Biopsy:  Excision of tissue from a living being for diagnosis.

Chronic:  Usually Chronic illness: Illness extending over a long period of time.

Diarrhea:  Excessive discharge of contents of bowel.

Dyspepsia:  Indigestion.

Endoscopy:  A procedure that uses an Endoscope.

Epigastric:  Relating to the area immediately above the stomach.

Gastritis:  Inflammation of the stomach lining. White blood cells move into the wall of the stomach as a response to some type of injury; this does not mean that there is an ulcer or cancer - it is simply inflammation, either acute or chronic. Symptoms depend on how acute it is and how long it has been present. In the acute phase, there may be pain in the upper abdomen, nausea and vomiting. In the chronic phase, the pain may be dull and there may be loss of appetite with a feeling of fullness after only a few bites of food. Very often, there are no symptoms at all. If the pain is severe, there may be an ulcer as well as gastritis.
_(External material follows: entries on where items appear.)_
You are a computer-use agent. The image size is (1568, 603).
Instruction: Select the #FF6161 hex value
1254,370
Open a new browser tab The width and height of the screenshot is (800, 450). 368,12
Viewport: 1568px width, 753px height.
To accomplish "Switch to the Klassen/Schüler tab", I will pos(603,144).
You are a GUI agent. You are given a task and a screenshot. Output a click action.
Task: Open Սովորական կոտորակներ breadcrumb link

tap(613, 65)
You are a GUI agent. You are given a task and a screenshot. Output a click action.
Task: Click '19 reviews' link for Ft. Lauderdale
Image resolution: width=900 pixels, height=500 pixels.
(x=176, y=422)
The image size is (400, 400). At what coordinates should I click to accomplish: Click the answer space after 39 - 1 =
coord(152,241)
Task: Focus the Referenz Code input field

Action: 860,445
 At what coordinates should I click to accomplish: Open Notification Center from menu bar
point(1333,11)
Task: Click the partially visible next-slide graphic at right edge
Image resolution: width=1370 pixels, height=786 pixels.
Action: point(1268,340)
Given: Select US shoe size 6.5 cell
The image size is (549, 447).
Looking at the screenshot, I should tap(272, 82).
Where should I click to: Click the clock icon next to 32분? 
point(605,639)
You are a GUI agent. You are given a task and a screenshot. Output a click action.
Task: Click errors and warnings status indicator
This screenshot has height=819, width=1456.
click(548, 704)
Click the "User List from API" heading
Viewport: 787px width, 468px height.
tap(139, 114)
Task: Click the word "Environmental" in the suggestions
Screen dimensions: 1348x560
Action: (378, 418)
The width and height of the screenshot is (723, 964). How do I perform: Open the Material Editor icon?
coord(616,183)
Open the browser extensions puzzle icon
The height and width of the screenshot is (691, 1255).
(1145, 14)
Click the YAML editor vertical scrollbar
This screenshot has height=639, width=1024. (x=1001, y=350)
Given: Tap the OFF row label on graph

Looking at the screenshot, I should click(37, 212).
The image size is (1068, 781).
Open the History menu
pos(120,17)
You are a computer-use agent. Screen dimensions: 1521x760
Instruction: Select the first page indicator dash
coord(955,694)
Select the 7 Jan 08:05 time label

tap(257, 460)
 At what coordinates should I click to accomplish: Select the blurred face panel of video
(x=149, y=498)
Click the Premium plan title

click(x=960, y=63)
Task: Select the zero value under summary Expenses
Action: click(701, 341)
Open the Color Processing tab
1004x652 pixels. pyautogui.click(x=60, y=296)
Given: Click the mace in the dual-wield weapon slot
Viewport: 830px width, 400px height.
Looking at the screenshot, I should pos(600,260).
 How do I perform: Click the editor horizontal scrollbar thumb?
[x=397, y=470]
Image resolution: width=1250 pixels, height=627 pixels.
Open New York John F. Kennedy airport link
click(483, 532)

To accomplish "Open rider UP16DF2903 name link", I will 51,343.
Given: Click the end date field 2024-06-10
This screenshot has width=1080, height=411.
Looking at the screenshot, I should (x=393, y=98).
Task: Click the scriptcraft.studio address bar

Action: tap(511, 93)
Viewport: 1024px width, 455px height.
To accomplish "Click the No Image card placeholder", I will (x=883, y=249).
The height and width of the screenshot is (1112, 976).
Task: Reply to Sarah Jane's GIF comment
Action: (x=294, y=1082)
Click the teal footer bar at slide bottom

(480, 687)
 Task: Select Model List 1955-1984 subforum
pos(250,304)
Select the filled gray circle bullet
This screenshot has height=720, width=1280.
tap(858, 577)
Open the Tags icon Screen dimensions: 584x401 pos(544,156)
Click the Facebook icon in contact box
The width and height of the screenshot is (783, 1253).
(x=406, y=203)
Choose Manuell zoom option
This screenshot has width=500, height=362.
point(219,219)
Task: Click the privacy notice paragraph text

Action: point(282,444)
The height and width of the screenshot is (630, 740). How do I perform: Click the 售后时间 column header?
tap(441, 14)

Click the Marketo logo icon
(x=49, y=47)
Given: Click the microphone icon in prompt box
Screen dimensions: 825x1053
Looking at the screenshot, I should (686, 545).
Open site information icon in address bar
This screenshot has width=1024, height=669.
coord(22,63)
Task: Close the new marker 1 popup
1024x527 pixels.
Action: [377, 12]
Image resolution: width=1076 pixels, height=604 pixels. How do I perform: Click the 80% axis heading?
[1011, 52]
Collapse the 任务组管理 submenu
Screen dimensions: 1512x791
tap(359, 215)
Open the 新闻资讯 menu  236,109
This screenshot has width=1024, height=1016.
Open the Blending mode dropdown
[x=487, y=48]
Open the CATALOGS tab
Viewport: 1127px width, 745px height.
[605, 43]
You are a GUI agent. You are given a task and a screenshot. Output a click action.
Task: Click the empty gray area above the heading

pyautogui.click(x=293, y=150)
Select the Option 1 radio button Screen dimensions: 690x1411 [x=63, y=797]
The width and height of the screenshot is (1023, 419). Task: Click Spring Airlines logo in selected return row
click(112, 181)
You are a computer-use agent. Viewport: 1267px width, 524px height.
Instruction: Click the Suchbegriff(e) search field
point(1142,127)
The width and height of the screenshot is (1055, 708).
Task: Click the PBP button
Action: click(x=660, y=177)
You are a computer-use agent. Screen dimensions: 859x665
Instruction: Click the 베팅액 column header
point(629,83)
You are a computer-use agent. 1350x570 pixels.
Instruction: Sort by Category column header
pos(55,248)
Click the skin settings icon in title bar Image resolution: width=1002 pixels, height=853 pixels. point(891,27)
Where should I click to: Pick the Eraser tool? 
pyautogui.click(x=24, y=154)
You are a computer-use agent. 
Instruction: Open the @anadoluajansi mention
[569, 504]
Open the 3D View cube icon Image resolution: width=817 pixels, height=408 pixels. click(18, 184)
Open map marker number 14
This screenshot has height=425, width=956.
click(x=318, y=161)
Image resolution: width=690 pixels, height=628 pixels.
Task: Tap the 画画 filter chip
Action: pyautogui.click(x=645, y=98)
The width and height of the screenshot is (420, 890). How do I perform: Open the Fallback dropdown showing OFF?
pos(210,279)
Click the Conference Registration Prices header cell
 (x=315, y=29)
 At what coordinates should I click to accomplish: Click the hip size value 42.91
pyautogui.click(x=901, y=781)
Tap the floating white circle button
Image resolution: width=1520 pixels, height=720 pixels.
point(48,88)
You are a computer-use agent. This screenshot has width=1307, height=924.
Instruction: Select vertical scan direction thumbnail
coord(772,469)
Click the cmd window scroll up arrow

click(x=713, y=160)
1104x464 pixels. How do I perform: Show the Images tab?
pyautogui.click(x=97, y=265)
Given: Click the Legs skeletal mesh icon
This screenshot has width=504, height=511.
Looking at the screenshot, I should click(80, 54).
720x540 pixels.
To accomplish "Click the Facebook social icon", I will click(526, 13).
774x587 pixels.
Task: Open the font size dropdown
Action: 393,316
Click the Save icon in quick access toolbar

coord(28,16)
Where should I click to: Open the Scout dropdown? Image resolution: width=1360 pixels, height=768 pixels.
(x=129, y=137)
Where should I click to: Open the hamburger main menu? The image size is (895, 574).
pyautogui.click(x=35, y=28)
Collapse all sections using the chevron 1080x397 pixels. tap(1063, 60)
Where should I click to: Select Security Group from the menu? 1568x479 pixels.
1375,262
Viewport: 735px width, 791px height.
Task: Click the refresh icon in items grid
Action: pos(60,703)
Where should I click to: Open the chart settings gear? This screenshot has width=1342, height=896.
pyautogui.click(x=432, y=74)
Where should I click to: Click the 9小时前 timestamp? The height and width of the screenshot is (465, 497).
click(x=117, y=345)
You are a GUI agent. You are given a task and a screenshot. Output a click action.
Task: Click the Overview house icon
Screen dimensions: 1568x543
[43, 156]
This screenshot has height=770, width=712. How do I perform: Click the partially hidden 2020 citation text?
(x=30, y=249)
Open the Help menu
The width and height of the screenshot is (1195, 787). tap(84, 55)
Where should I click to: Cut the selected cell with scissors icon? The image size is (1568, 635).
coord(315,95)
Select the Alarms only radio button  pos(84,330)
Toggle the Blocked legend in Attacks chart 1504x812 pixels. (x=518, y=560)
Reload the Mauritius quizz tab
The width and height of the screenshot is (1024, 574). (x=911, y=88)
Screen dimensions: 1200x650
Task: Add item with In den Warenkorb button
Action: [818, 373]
Gastrointestinal:  Pertaining to the stomach, small and large intestines, colon, rectum, liver, pancreas, and gallbladder.

Helicobacter Pylori:  H. pylori is a bacterium that is found in the stomach which, along with acid secretion, damages stomach and duodenal tissue, causing inflammation and peptic ulcers. Although most people will never have symptoms or problems related to the infection, they may include: dull, 'gnawing' pain which may occur 2-3 hours after a meal, come and go for several days or weeks, occur in the middle of the night when the stomach is empty and be relieved by eating; loss of weight; loss of appetite; bloating; burping; nausea; vomiting.

Mucosa:  Mucous tissue layer lining tubular structures (nasal passages, ear canal, etc.).

Stomach:  A hollow, muscular, J-shaped pouch located in the upper part of the abdomen to the left of the midline. The upper end (fundus) is large and dome-shaped; the area just below the fundus is called the body of the stomach. The fundus and the body are often referred to as the cardiac portion of the stomach. The lower (pyloric) portion curves downward and to the right and includes the antrum and the pylorus. The function of the stomach is to begin digestion by physically breaking down food received from the esophagus. The tissues of the stomach wall are composed of three types of muscle fibers: circular, longitudinal and oblique. These fibers create structural elasticity and contractibility, both of which are needed for digestion. The stomach mucosa contains cells which secrete hydrochloric acid and this in turn activates the other gastric enzymes pepsin and rennin. To protect itself from being destroyed by its own enzymes, the stomach’s mucous lining must constantly regenerate itself.